YOUR TASK:
Below are the records; repeat them in full, exactly.

DATA TO USE:
......
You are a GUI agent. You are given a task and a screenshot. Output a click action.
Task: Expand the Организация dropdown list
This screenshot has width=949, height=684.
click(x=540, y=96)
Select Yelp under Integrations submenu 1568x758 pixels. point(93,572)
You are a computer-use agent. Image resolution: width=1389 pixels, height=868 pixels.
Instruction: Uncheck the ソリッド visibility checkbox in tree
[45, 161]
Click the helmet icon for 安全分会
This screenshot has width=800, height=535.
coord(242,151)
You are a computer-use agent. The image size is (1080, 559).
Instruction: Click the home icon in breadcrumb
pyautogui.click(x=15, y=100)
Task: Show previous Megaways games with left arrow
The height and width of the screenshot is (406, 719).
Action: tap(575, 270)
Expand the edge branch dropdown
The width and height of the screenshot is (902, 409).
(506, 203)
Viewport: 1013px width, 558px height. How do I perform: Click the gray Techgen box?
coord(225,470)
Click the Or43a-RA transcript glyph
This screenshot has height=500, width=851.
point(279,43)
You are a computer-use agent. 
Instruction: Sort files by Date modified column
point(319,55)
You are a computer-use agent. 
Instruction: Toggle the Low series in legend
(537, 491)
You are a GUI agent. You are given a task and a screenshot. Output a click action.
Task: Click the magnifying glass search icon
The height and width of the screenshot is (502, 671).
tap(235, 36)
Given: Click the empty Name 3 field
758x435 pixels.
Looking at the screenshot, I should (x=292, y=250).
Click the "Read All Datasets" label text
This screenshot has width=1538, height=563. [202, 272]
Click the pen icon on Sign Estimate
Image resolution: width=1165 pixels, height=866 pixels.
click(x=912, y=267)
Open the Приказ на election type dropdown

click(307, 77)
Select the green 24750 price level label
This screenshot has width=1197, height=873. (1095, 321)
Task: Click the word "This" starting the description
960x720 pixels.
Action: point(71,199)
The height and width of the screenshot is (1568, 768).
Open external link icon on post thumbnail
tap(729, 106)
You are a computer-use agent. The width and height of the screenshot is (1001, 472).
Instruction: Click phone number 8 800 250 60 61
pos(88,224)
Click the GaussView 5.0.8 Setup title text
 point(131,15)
......
REPLY TO THE EXERCISE:
You are a GUI agent. You are given a task and a screenshot. Output a click action.
Task: Expand the Организация dropdown list
This screenshot has width=949, height=684.
click(x=540, y=96)
Select Yelp under Integrations submenu 1568x758 pixels. point(93,572)
You are a computer-use agent. Image resolution: width=1389 pixels, height=868 pixels.
Instruction: Uncheck the ソリッド visibility checkbox in tree
[45, 161]
Click the helmet icon for 安全分会
This screenshot has width=800, height=535.
coord(242,151)
You are a computer-use agent. The image size is (1080, 559).
Instruction: Click the home icon in breadcrumb
pyautogui.click(x=15, y=100)
Task: Show previous Megaways games with left arrow
The height and width of the screenshot is (406, 719).
Action: tap(575, 270)
Expand the edge branch dropdown
The width and height of the screenshot is (902, 409).
(506, 203)
Viewport: 1013px width, 558px height. How do I perform: Click the gray Techgen box?
coord(225,470)
Click the Or43a-RA transcript glyph
This screenshot has height=500, width=851.
point(279,43)
You are a computer-use agent. 
Instruction: Sort files by Date modified column
point(319,55)
You are a computer-use agent. 
Instruction: Toggle the Low series in legend
(537, 491)
You are a GUI agent. You are given a task and a screenshot. Output a click action.
Task: Click the magnifying glass search icon
The height and width of the screenshot is (502, 671).
tap(235, 36)
Given: Click the empty Name 3 field
758x435 pixels.
Looking at the screenshot, I should (x=292, y=250).
Click the "Read All Datasets" label text
This screenshot has width=1538, height=563. [202, 272]
Click the pen icon on Sign Estimate
Image resolution: width=1165 pixels, height=866 pixels.
click(x=912, y=267)
Open the Приказ на election type dropdown

click(307, 77)
Select the green 24750 price level label
This screenshot has width=1197, height=873. (1095, 321)
Task: Click the word "This" starting the description
960x720 pixels.
Action: point(71,199)
The height and width of the screenshot is (1568, 768).
Open external link icon on post thumbnail
tap(729, 106)
You are a computer-use agent. The width and height of the screenshot is (1001, 472).
Instruction: Click phone number 8 800 250 60 61
pos(88,224)
Click the GaussView 5.0.8 Setup title text
 point(131,15)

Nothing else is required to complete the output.